An application of manifolds shows up in image and video processing. Images contain many pixels, and the number of pixels determines its dimensions. For example, a 100x100 image has 10,000 pixels, so it exists in a space that has 10,000 dimensions (here the concept of dimensions is the same as the way we think about 2D and 3D objects). But for people working with images, they’re not interested in every single pixel. They’re only interested in the pixels that make up the parts of a stop sign, let’s say. Since there are fewer pixels, those pixels that make up a stop sign exist in a space that has fewer dimensions than the image itself. The shape of the stop sign is different from the shape of the image, making an image a manifold.
Mathematicians use this idea when working with images. Specifically, they use software (e.g. MATLAB) to build models of manifolds to try to model the parts of the image they’re interested in. Working with models allows them to manipulate them, leading to applications like generating completely new images without having a camera and restoring the pixels of images (video interpolation).

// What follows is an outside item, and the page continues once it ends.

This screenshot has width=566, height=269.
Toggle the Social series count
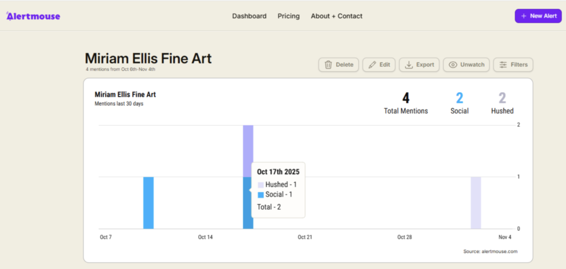(x=459, y=98)
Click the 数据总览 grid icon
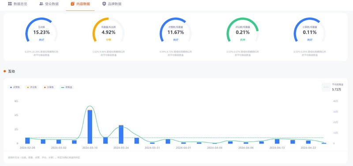 10,4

Software is also used in flow cytometry, which is a technique used to study the characteristics of cells. (Interestingly enough, cells are manifolds as well.) Researchers take blood and analyze the cells by looking at certain features and finding relationships among them. One application of flow cytometry involves deciding if someone is sick — for example, deciding if they have leukemia — by comparing their cells to those belonging to a person who is sick. These kinds of comparisons are the basic idea behind machine learning. Researchers write code to build a machine that can learn what a sick cell looks like and use that information to predict the condition of other cells. In the world of STEM, software is EVERYWHERE. It’s inescapable. From the classroom, to the lab, to the field, you are going to find software being used all the time. The nature of STEM is still the same: discovering the truths hidden in nature. Now, we have software to help us find answers faster and more efficiently.
Imagine if everyone knew how to code. Imagine if everyone was able to find answers faster and more efficiently. No longer would those fluent in STEM have to wait for those fluent in coding to help them find the answers they’re looking for. Think of all the new ideas and advancements that would be made possible by everyone’s contributions.
This is the world we are living in right now. A world driven by software built by coders.